▸ **Prompt a**: Reproduce word for word the part of the Beethoven Syndrome thread below that begins at the words "Well, my question" and stops after the words "anything about himself.".

▸ **Quoted passage**:
++++++
# The Beethoven Syndrome: Hearing Music as Autobiography



## TxllxT (Mar 2, 2011)

In 2019 the book 'The Beethoven Syndrome: Hearing Music as Autobiography' was published. I quote here the abstract: "The "Beethoven Syndrome" is the inclination of listeners to hear music as the projection of a composer's inner self. This was a radically new way of listening that emerged only after Beethoven's death. Beethoven's music was a catalyst for this change, but only in retrospect, for it was not until after his death that listeners began to hear composers in general--and not just Beethoven--in their works, particularly in their instrumental music.

The Beethoven Syndrome: Hearing Music as Autobiography traces the rise, fall, and persistence of this mode of listening from the middle of the eighteenth century to the present. Prior to 1830, composers and audiences alike operated within a framework of rhetoric in which the burden of intelligibility lay squarely on the composer, whose task it was to move listeners in a calculated way. But through a confluence of musical, philosophical, social, and economic changes, the paradigm of expressive objectivity gave way to one of subjectivity in the years around 1830. The framework of rhetoric thus yielded to a framework of hermeneutics: concert-goers no longer perceived composers as orators but as oracles to be deciphered.

In the wake of World War I, however, the aesthetics of "New Objectivity" marked a return not only to certain stylistic features of eighteenth-century music but to the earlier concept of expression itself. Objectivity would go on to become the cornerstone of the high modernist aesthetic that dominated the century's middle decades. Masterfully citing a broad array of source material from composers, critics, theorists, and philosophers, Mark Evan Bonds's engaging study reveals how perceptions of subjective expression have endured, leading to the present era of mixed and often conflicting paradigms of listening."

Well, my question to TC members: Do you hear music as autobiography?


----------



## larold (Jul 20, 2017)

_Do you hear music as autobiography?_

Perhaps in classical or romantic era composers though not all. Haydn's humor comes through. I don't hear Mendelssohn telling me anything about himself.
++++++
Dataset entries
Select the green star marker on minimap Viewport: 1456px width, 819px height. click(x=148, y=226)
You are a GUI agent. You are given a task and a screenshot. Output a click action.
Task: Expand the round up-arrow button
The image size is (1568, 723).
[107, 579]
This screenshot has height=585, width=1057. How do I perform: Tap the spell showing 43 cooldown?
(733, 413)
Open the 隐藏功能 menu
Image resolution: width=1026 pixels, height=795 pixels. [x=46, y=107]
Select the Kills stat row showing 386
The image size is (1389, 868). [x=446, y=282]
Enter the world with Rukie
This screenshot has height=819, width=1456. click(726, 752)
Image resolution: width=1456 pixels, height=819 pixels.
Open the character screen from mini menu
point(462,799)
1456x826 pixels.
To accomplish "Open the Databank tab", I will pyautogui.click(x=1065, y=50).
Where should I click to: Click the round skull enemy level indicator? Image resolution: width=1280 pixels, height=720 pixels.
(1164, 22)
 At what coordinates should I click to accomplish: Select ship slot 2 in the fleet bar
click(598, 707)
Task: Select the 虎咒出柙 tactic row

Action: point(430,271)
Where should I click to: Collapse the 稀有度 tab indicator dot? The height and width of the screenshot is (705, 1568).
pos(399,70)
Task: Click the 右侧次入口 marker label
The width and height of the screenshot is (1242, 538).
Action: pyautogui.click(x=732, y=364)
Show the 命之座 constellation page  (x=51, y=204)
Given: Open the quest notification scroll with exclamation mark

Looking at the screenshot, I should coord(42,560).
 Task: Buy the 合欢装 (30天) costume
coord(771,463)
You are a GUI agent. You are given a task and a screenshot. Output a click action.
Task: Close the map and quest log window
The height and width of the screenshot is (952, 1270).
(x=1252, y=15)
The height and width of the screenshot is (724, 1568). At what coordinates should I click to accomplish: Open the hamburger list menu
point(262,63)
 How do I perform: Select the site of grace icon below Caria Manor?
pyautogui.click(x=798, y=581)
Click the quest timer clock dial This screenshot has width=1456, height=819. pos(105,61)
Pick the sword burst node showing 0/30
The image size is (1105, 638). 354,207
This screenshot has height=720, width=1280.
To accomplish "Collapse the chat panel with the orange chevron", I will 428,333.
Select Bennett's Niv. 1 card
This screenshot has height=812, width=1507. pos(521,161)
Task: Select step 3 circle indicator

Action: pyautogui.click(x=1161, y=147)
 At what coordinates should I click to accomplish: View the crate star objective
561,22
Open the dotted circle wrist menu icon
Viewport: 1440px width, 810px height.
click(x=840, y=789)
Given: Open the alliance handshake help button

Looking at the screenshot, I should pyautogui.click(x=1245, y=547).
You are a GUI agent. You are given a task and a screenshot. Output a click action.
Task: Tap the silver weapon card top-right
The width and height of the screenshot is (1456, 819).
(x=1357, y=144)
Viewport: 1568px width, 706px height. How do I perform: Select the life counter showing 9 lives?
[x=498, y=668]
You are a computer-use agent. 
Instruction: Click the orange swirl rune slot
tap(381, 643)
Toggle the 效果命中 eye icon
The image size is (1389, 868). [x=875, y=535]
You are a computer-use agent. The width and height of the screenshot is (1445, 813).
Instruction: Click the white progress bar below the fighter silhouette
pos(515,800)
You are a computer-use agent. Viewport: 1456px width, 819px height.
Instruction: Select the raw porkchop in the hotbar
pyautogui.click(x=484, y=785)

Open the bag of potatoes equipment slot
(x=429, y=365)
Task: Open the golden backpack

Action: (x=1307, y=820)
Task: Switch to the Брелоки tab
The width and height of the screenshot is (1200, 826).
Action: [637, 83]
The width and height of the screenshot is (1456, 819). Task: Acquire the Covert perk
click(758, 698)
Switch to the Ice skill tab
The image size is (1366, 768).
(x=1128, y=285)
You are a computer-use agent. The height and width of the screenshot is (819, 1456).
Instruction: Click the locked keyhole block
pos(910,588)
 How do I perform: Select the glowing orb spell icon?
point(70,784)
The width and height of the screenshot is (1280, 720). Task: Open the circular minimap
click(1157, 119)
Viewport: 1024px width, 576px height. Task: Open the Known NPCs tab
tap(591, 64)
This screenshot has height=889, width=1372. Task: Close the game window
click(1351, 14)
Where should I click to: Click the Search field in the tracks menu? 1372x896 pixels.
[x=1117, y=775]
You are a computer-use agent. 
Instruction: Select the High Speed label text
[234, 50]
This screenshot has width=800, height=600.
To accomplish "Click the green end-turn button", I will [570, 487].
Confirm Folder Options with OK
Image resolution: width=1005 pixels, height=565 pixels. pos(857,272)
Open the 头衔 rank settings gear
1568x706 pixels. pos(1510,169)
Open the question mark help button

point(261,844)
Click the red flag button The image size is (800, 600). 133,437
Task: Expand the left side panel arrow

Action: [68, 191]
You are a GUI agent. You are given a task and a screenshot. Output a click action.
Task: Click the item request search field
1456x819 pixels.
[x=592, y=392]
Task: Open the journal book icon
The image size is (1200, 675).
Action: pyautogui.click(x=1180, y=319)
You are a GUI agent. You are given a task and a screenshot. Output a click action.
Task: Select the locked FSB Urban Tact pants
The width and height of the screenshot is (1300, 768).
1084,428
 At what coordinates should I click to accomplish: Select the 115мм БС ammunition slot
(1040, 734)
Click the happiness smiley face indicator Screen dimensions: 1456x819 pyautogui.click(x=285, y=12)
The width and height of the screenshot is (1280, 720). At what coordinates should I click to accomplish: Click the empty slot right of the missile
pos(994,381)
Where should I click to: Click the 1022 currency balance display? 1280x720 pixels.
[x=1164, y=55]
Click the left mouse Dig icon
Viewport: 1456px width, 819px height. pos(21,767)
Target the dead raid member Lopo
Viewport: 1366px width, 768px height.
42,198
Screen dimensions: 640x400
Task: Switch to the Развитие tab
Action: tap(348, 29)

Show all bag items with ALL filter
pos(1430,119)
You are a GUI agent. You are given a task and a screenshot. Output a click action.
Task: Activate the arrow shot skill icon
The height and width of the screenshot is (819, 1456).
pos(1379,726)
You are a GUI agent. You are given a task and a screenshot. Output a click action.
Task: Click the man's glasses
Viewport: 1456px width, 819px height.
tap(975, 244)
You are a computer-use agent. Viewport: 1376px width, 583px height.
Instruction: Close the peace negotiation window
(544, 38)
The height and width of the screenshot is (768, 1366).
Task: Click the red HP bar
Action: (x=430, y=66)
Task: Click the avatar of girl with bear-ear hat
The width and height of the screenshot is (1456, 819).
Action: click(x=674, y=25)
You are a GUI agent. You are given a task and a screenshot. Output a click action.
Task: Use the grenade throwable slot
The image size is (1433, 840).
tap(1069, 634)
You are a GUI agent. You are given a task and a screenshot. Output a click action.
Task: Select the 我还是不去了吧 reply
++++++
▸ **Prompt b**: Please rewrite the lines of the entries above as a JSON list of strings, one string per line with blank lines left out, beginning at the line that has "You are a computer-use agent. The width" and stopping after the line that has "Action: [637, 83]".

▸ **Task response a**:
Well, my question to TC members: Do you hear music as autobiography?


----------



## larold (Jul 20, 2017)

_Do you hear music as autobiography?_

Perhaps in classical or romantic era composers though not all. Haydn's humor comes through. I don't hear Mendelssohn telling me anything about himself.

▸ **Task response b**:
[
  "You are a computer-use agent. The width and height of the screenshot is (1445, 813).",
  "Instruction: Click the white progress bar below the fighter silhouette",
  "pos(515,800)",
  "You are a computer-use agent. Viewport: 1456px width, 819px height.",
  "Instruction: Select the raw porkchop in the hotbar",
  "pyautogui.click(x=484, y=785)",
  "Open the bag of potatoes equipment slot",
  "(x=429, y=365)",
  "Task: Open the golden backpack",
  "Action: (x=1307, y=820)",
  "Task: Switch to the Брелоки tab",
  "The width and height of the screenshot is (1200, 826).",
  "Action: [637, 83]"
]